## [Collected data]

::::

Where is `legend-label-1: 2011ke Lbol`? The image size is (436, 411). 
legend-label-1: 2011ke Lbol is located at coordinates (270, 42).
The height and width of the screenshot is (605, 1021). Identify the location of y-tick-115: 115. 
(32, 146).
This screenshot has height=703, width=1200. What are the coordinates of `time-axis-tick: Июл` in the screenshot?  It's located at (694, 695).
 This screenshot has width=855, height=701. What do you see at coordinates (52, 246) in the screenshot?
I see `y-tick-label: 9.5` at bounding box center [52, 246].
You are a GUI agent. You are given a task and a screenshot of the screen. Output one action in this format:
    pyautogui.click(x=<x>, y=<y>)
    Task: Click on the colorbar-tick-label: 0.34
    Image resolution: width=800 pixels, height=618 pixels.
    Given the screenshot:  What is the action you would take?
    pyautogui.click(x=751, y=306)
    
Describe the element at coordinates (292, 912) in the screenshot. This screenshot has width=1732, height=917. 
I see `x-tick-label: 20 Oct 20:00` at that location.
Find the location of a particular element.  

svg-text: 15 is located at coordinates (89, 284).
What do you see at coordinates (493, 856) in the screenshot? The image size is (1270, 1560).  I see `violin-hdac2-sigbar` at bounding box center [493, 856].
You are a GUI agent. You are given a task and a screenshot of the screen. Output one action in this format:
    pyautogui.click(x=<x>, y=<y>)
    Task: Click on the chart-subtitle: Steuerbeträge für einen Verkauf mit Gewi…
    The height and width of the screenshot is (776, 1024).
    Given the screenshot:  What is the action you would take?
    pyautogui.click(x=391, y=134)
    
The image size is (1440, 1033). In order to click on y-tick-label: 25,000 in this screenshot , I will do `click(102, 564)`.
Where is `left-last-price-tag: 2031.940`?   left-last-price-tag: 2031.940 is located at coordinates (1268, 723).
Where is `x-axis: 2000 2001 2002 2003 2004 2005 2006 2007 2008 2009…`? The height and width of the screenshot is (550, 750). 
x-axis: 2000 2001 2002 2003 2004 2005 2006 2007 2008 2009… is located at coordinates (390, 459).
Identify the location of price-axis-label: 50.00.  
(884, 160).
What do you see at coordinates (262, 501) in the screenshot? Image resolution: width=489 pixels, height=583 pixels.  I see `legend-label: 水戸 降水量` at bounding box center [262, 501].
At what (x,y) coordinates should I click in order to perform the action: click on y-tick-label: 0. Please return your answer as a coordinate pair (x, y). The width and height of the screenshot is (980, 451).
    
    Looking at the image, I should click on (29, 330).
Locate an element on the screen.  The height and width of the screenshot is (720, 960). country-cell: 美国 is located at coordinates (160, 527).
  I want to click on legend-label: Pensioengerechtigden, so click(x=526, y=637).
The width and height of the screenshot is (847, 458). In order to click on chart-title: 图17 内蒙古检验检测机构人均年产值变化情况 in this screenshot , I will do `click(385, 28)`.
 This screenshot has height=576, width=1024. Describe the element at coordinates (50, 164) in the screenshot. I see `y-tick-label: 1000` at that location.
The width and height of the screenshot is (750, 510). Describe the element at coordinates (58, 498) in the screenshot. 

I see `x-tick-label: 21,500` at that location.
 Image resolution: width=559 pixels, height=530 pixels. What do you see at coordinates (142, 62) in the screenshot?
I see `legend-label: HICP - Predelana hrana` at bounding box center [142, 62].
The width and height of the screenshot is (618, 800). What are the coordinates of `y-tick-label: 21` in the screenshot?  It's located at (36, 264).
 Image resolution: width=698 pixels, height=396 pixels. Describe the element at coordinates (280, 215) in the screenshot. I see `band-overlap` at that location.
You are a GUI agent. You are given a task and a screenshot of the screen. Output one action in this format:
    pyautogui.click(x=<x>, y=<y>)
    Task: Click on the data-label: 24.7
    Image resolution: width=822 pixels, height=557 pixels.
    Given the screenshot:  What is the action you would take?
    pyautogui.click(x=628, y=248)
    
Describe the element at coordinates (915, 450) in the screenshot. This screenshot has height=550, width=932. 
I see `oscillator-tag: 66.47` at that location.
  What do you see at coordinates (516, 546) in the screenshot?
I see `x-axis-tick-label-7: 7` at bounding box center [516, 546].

::::

## [PROBLEM REQUIREMENTS]
Retype every one of the lines above without changing anything.

## [SOLUTION FOR THIS TASK]
Where is `legend-label-1: 2011ke Lbol`? The image size is (436, 411). 
legend-label-1: 2011ke Lbol is located at coordinates (270, 42).
The height and width of the screenshot is (605, 1021). Identify the location of y-tick-115: 115. 
(32, 146).
This screenshot has height=703, width=1200. What are the coordinates of `time-axis-tick: Июл` in the screenshot?  It's located at (694, 695).
 This screenshot has width=855, height=701. What do you see at coordinates (52, 246) in the screenshot?
I see `y-tick-label: 9.5` at bounding box center [52, 246].
You are a GUI agent. You are given a task and a screenshot of the screen. Output one action in this format:
    pyautogui.click(x=<x>, y=<y>)
    Task: Click on the colorbar-tick-label: 0.34
    Image resolution: width=800 pixels, height=618 pixels.
    Given the screenshot:  What is the action you would take?
    pyautogui.click(x=751, y=306)
    
Describe the element at coordinates (292, 912) in the screenshot. This screenshot has width=1732, height=917. 
I see `x-tick-label: 20 Oct 20:00` at that location.
Find the location of a particular element.  

svg-text: 15 is located at coordinates (89, 284).
What do you see at coordinates (493, 856) in the screenshot? The image size is (1270, 1560).  I see `violin-hdac2-sigbar` at bounding box center [493, 856].
You are a GUI agent. You are given a task and a screenshot of the screen. Output one action in this format:
    pyautogui.click(x=<x>, y=<y>)
    Task: Click on the chart-subtitle: Steuerbeträge für einen Verkauf mit Gewi…
    The height and width of the screenshot is (776, 1024).
    Given the screenshot:  What is the action you would take?
    pyautogui.click(x=391, y=134)
    
The image size is (1440, 1033). In order to click on y-tick-label: 25,000 in this screenshot , I will do `click(102, 564)`.
Where is `left-last-price-tag: 2031.940`?   left-last-price-tag: 2031.940 is located at coordinates (1268, 723).
Where is `x-axis: 2000 2001 2002 2003 2004 2005 2006 2007 2008 2009…`? The height and width of the screenshot is (550, 750). 
x-axis: 2000 2001 2002 2003 2004 2005 2006 2007 2008 2009… is located at coordinates (390, 459).
Identify the location of price-axis-label: 50.00.  
(884, 160).
What do you see at coordinates (262, 501) in the screenshot? Image resolution: width=489 pixels, height=583 pixels.  I see `legend-label: 水戸 降水量` at bounding box center [262, 501].
At what (x,y) coordinates should I click in order to perform the action: click on y-tick-label: 0. Please return your answer as a coordinate pair (x, y). The width and height of the screenshot is (980, 451).
    
    Looking at the image, I should click on (29, 330).
Locate an element on the screen.  The height and width of the screenshot is (720, 960). country-cell: 美国 is located at coordinates (160, 527).
  I want to click on legend-label: Pensioengerechtigden, so click(x=526, y=637).
The width and height of the screenshot is (847, 458). In order to click on chart-title: 图17 内蒙古检验检测机构人均年产值变化情况 in this screenshot , I will do `click(385, 28)`.
 This screenshot has height=576, width=1024. Describe the element at coordinates (50, 164) in the screenshot. I see `y-tick-label: 1000` at that location.
The width and height of the screenshot is (750, 510). Describe the element at coordinates (58, 498) in the screenshot. 

I see `x-tick-label: 21,500` at that location.
 Image resolution: width=559 pixels, height=530 pixels. What do you see at coordinates (142, 62) in the screenshot?
I see `legend-label: HICP - Predelana hrana` at bounding box center [142, 62].
The width and height of the screenshot is (618, 800). What are the coordinates of `y-tick-label: 21` in the screenshot?  It's located at (36, 264).
 Image resolution: width=698 pixels, height=396 pixels. Describe the element at coordinates (280, 215) in the screenshot. I see `band-overlap` at that location.
You are a GUI agent. You are given a task and a screenshot of the screen. Output one action in this format:
    pyautogui.click(x=<x>, y=<y>)
    Task: Click on the data-label: 24.7
    Image resolution: width=822 pixels, height=557 pixels.
    Given the screenshot:  What is the action you would take?
    pyautogui.click(x=628, y=248)
    
Describe the element at coordinates (915, 450) in the screenshot. This screenshot has height=550, width=932. 
I see `oscillator-tag: 66.47` at that location.
  What do you see at coordinates (516, 546) in the screenshot?
I see `x-axis-tick-label-7: 7` at bounding box center [516, 546].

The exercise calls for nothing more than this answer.